El Neuromanagement es un  término acuñado por Paul J. Zak que pretende dar respuesta a la gestión moderna de las organizaciones, donde los acontecimientos inesperados son cada vez más frecuentes y donde el “estar preparados hoy para estar en condiciones mañana ” ya no funciona.

Esta nueva dirección en la gestión del factor humano se centra en conocer los procesos neurofisiológicos implicados en la toma de decisiones y el desarrollo de las inteligencias múltiples en la persona, y por lo tanto en las organizaciones.

Nestor Braidot (1) lo define de la siguiente manera:

El Neuromanagement busca mejorar la eficacia y eficiencia de los líderes y los integrantes de los equipos de trabajo, así como diseñar técnicas destinadas a potenciar el desempeño mediante el desarrollo de capacidades cerebrales.

Básicamente es la aplicación de la neurociencia a la gestión empresarial, es la disciplina que explora los mecanismos intelectuales y emocionales vinculados con la dirección y gestión de las organizaciones a través de la aplicación de los nuevos conocimientos generados en el ámbito de las neurociencia cognitiva.

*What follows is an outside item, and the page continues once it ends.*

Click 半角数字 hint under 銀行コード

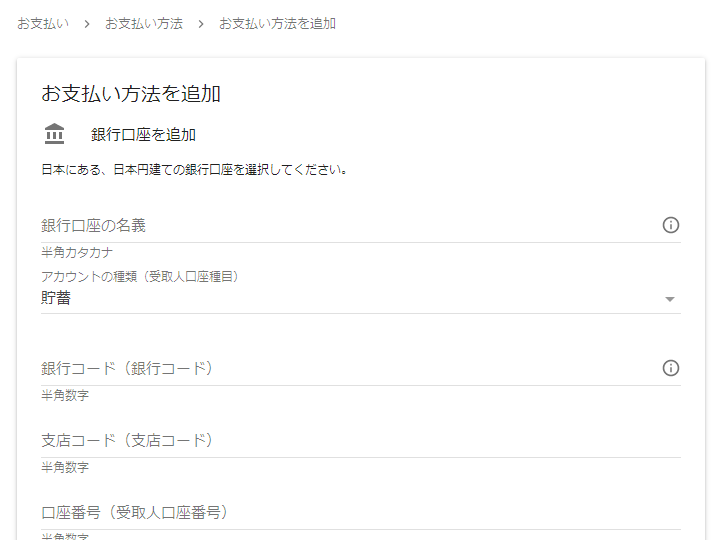[65, 395]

Somos criaturas emocionales, la mayoría de las decisiones que tomamos están influenciadas por nuestras emociones, por lo tanto las funciones ejecutivas del cerebro no pueden operar a pleno rendimiento sin un adecuado liderazgo emocional.

Conocer cómo funciona el cerebro para entender la conducta del trabajador, es de alta utilidad para la empresa, un beneficio que puede, a corto plazo, comportar grandes ganancias a nivel personal y de productividad.

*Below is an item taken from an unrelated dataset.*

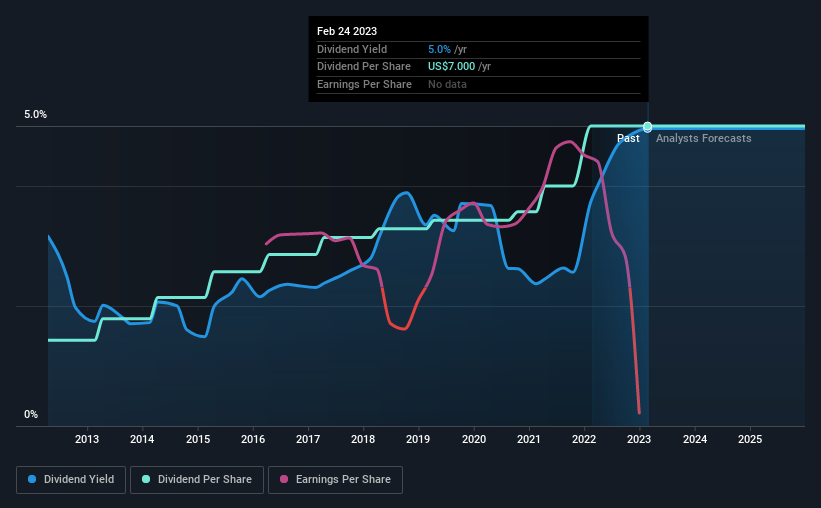Click the US$7.000 dividend per share value
821x508 pixels.
pos(451,67)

Por eso en las organizaciones debemos comenzar a minimizar las amenazas y maximizar las recompensas. Ante una amenaza, la reacción de una persona es primitiva e instintiva, de huida o protección. En estos casos, el cerebro segrega cortisol y adrenalina, se defiende y, lamentable e inevitablemente, se bloquea.

Por el contrario, ante un estímulo considerado como oportunidad, el cerebro genera dopamina y abre la perspectiva hacia el pensamiento racional y lógico.

Parece claro, por tanto, que identificar los aspectos “amenazantes” y “de oportunidad” puedan resultar tremendamente útiles para orientar nuestra gestión hacia el desarrollo real de los profesionales.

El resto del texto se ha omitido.